▶ Data for this task
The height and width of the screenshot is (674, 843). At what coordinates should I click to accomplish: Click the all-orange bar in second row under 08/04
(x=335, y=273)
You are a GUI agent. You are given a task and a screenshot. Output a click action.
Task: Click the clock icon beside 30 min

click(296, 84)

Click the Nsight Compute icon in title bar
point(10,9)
==
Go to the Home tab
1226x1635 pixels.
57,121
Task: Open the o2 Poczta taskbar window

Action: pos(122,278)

▶ Work request
In the listing above, locate the line with "The height and" and the line with "You are a GUI", then extract exactly those lines and every line between them, and nothing more.

▶ Task answer
The height and width of the screenshot is (674, 843). At what coordinates should I click to accomplish: Click the all-orange bar in second row under 08/04
(x=335, y=273)
You are a GUI agent. You are given a task and a screenshot. Output a click action.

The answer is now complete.